I know, there are millions of sites online that give nutrition guidance. And I haven't begun searching very hard, but here's what I'm looking for.
1. Mostly, for a 17-year old athlete who eats relatively poorly.
2. Part of what i'm looking for are choices. What kind of meats you should be eating. What kind of restaurant choices should you make out of a group of choices.
3. What types of fruits you should be eating.
4. What types of vegetables you should be eating. And the more choices, the better.
5. What types of snacks you should be eating. As a quick example, I ran across this with Fitbit:
1 crave junk food.jpg
Again, the more the better. The idea here is to have a constant sort of multitude of choices. He/we know he's going to eat poorly--Big Mac, fries, McFlurriers--on occasion. The idea is to try to "fix" eating as an "F" all the time, to a "B," with it being as painless as possible. Still tasty foods. Still "snacks." But better snacks.
6. Really like the "this rather than that" type approach. Rather than eat "Big Mac," eat "Fish Filet without mayonnaise" or "Grilled Chicken Snack Wrap," or "Fried Chicken Snack Wrap as a last resort." And that applies not only to restaurants and fast food establishments, but at home, too.
7. What weekly recipes should be considered for breakfast, lunch, dinner? Again, more choices, the better.
8. What at home "convenience" foods? If he's not going to make steel cut oatmeal with chia seeds, is it better to microwave waffles with syrup or french toast sticks? And hopefully better choices than that, but realizing he's a teenager and some "bad" food is going to be consumed. Just the way it is. Rather than microwave pizzas or bagel bites, what else might fit the mold, but be better for you and fewer calories? (Now, he needs a ton of calories--growing boy, practices soccer every day for 2+ hours, etc.--but they need to be the right type of calories, too.)

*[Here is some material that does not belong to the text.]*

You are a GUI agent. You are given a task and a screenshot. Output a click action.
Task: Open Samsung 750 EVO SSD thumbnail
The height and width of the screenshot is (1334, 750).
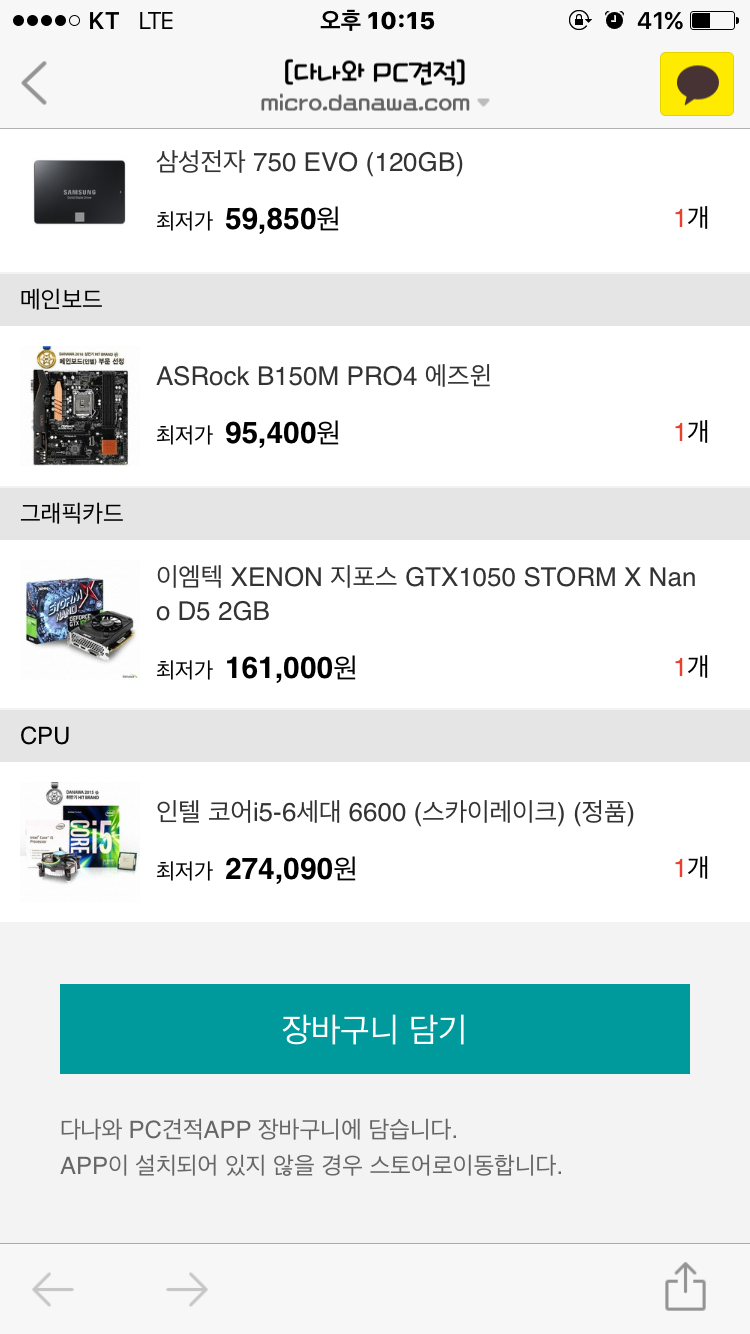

IF you have used something, let me know. I'm not asking anybody to dig through the gazillions of internet pages and find this for me. I can do that over time myself. The biggest issue to me is educating my lovely spouse on what to purchase from the grocery store and bring home. If I showed you what was in our pantry (cookies, etc.), on top of the fridge in the "snack basket" (chips, nutter butter stuff, chocolate crunch things), and freezer (see above for microwave breakfast and lunch foods) you'd understand. It's a family thing.
If you've been through this before, let me know.